İstenenler
1. Terörle mücadele konulu metinden "Elbette Türkiye Cumhuriyeti’nin" ifadesinden "doğru bir çizgidedir." ifadesine kadar olan bölümü aynen tekrarlayın.
2. Terörle mücadele konulu metinde "mevzu bahis olan husus" olarak sayılan şeyleri sıralayın.
3. Terörle mücadele konulu metni son cümlesinin ardından sürdürün.

Okuma Metni
▽

Hakim olan belirsizlik sisi hala dağıtılamamıştır.

Yıkmamız gereken engeller önümüzde durmaktadır.

Terörizm bunlardan yalnızca birisidir.

Elbette Türkiye Cumhuriyeti’nin milli kararlılık ve inançla terör örgütlerine karşı sürdürdüğü mücadele çok değerli, çok anlamlı ve çok saygıdeğerdir.

Buna diyecek bir şeyimiz yoktur.

Hatta haklı ve meşru terörle mücadele sürecine köstek olmak yerine destek ve takdirimiz de bilinmektedir.

Çünkü konu Türkiye’nin bekasıdır.

Çünkü mevzu bahis olan husus varlığımız, bağımsızlığımız ve tarihi haklarımızdır.

Hainlerin kökü kazınmadan, haşhaşilerin inleri başlarına yıkılmadan, Türk düşmanları nefretlerinde boğulmadan şüpheniz olmasın ki aziz milletimiz huzur bulamayacaktır.

Zaman zaman aksayıp gevşese de, bazen soru işaretleri artıp kuşkular fazlalaşsa da FETÖ’yle mücadelede Türk devleti doğru bir çizgidedir.

Milli namusa musallat olan, milli bekamıza kast etmeye kalkan kan içici yarasaların tam bir temizlik ve tasfiye işlemi artık vakit kaybedilmeden yapılmalıdır.

İhanet yumduğu gözünü bir daha açamamalıdır.

İşgal emel ve niyeti bir daha ayağa kalkamamalıdır.

Biz sadece durumu değil, sadece bugünü değil, geleceğimizi de kurtarmak, kutlu bir diriliş ruhuyla güvenceye almak mecburiyetindeyiz.

△

Gösterilen Veriler
▽

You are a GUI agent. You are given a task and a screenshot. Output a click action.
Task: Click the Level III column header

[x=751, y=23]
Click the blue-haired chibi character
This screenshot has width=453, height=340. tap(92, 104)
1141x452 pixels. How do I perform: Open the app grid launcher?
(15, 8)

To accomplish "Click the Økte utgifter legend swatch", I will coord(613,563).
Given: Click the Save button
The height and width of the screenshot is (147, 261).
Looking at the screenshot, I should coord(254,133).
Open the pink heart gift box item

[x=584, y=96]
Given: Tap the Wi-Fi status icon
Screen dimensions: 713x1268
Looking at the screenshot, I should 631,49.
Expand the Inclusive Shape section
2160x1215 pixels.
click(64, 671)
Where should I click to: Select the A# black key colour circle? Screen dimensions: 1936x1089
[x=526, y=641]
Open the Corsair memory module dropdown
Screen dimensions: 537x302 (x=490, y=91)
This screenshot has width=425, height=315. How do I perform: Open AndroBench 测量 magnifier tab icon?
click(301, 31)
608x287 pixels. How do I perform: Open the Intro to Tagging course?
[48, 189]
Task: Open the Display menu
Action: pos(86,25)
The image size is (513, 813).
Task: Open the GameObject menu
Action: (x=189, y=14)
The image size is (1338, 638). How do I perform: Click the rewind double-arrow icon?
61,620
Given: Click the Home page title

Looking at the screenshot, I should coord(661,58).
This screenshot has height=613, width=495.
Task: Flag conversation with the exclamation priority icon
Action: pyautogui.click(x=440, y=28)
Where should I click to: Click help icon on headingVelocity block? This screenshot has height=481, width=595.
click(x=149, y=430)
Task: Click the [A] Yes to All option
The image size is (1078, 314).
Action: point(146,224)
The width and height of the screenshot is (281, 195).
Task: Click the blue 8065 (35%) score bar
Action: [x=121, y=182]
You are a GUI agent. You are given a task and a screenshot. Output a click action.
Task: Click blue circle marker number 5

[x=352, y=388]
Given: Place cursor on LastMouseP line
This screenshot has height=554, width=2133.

△

Görev Çıktıları
1.
Elbette Türkiye Cumhuriyeti’nin milli kararlılık ve inançla terör örgütlerine karşı sürdürdüğü mücadele çok değerli, çok anlamlı ve çok saygıdeğerdir.

Buna diyecek bir şeyimiz yoktur.

Hatta haklı ve meşru terörle mücadele sürecine köstek olmak yerine destek ve takdirimiz de bilinmektedir.

Çünkü konu Türkiye’nin bekasıdır.

Çünkü mevzu bahis olan husus varlığımız, bağımsızlığımız ve tarihi haklarımızdır.

Hainlerin kökü kazınmadan, haşhaşilerin inleri başlarına yıkılmadan, Türk düşmanları nefretlerinde boğulmadan şüpheniz olmasın ki aziz milletimiz huzur bulamayacaktır.

Zaman zaman aksayıp gevşese de, bazen soru işaretleri artıp kuşkular fazlalaşsa da FETÖ’yle mücadelede Türk devleti doğru bir çizgidedir.

2.
- varlığımız
- bağımsızlığımız
- tarihi haklarımız

3.
Bu itibarla FETÖ artık tümden yok edilmeli, kaynağı kurutulmalıdır.

Aynısı başta PKK olmak üzere, diğer terör örgütleri için de geçerlidir.

Hiç kimse karanlık ve kanlı hedeflerini barış, demokrasi, özgürlük, kardeşlik, eşit vatandaşlık, adalet veya bir başka insani hasletle gizlemeye, örtbas etmeye kalkışmamalıdır.

Bilinmelidir ki, mızrak çuvalı delmiş geçmiştir.

Sabır deseniz o da çoktan sınıra dayanmıştır.

Yaşadıklarımızdan ve yakıcı tecrübelerimizden sonra, tahammül ederek tahakküm çemberini kırmak ise zorlaşmıştır.

FETÖ’yle mücadelede kafa karışıklığına, ikircikli tavırlara, sırtını sağlama almış hatırlı isimlerin korunmasına hiç gerek ve yer yoktur.

Bu doğru ve ahlaki de değildir.

Eğer aksi olursa milli vicdanda dipsiz kuyular açılacaktır.

Suçu sübut bulan kim varsa, onun yakınıydı, bunun hısımıydı, şunun damadıydı dememek, nitekim bunların gözünün yaşına dahi bakmamak şarttır.

Hıyanete cezası verilecekse imtiyazlı veya değil hiç kimsenin ah vah etmesi hem doğru olmayacak, hem de inandırıcı görülmeyecektir.

Malumunuz, FETÖ’nün 15 Temmuz darbe teşebbüsünde ön plandaki görünür isimlerin yargılanmasına dün Ankara’da başlanmıştır.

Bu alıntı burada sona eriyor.